The way I like to do this kind of thing is to create some hypothetical cases representing various scenarios and use the “predict” command to see what the model predicts for such a scenario. (Note that you can do this in Excel, which is handy for trying to interpret published work, but it’s easier to use Stata for your own work). Below is a simple illustration of how this works using the 1978 cars dataset. In real life it’s overkill to do this for a model with only a few variables where everything is linear and there are no interactions, but this is just an illustration.

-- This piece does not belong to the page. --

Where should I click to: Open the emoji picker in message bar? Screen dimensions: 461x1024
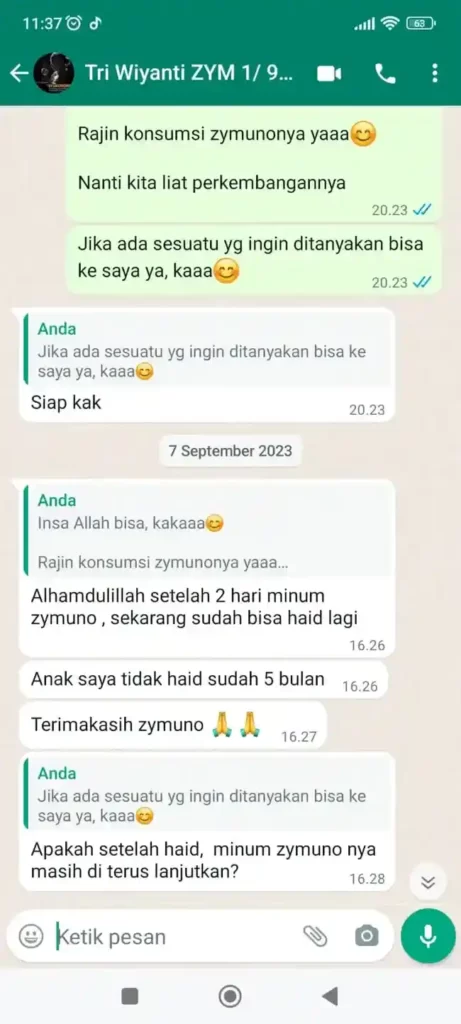click(x=30, y=937)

Also, note that this approach can get you into trouble if you feed it nonsensical independent variable values. So the example below includes the rather silly scenario of a car that accomplishes the formidable engineering feat of getting good mileage even though it’s very heavy. A conceptually related problem is that you have to be careful if you’re using interaction terms that are specified by the “gen” command (which is a good reason to use factor variables when possible instead of “gen” for interactions). Another way you can get in trouble is going beyond the observed range (e.g., trying to predict the price of a car that gets 100 mpg).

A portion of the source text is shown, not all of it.